[Collected data entries]

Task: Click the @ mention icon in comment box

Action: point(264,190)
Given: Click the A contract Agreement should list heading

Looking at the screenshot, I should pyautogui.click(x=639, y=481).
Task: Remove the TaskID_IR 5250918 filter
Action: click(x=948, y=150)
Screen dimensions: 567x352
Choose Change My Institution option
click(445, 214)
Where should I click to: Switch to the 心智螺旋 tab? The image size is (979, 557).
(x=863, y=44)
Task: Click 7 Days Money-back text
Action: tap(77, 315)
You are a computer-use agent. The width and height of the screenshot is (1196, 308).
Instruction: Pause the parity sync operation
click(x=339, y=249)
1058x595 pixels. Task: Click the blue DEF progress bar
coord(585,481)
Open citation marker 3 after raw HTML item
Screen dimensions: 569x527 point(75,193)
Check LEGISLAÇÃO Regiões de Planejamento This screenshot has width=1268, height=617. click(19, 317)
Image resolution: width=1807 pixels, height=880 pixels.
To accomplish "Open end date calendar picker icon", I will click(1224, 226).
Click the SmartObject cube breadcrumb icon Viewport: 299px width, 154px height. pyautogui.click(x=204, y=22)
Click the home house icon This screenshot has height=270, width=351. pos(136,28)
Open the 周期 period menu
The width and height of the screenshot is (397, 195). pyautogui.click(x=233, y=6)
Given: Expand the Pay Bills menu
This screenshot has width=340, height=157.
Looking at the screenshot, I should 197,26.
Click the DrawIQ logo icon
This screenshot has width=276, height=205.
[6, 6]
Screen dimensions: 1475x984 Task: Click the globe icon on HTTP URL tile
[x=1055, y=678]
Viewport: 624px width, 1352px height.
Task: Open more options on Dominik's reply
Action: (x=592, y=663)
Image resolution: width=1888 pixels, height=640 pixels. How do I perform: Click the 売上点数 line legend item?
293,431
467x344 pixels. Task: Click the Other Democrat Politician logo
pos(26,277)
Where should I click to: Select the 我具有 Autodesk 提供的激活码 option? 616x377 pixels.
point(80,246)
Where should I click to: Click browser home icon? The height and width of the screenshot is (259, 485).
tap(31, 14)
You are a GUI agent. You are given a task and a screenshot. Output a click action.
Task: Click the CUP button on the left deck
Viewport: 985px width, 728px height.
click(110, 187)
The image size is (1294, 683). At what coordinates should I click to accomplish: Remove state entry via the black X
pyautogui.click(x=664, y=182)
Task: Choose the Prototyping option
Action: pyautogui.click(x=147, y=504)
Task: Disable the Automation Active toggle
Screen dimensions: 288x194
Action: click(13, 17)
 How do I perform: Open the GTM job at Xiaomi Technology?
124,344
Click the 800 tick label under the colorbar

### WHAT TO PRODUCE
Find and copy each line above that includes the string "agent".

### THE ANSWER
You are a computer-use agent. The width and height of the screenshot is (1196, 308).
You are a GUI agent. You are given a task and a screenshot. Output a click action.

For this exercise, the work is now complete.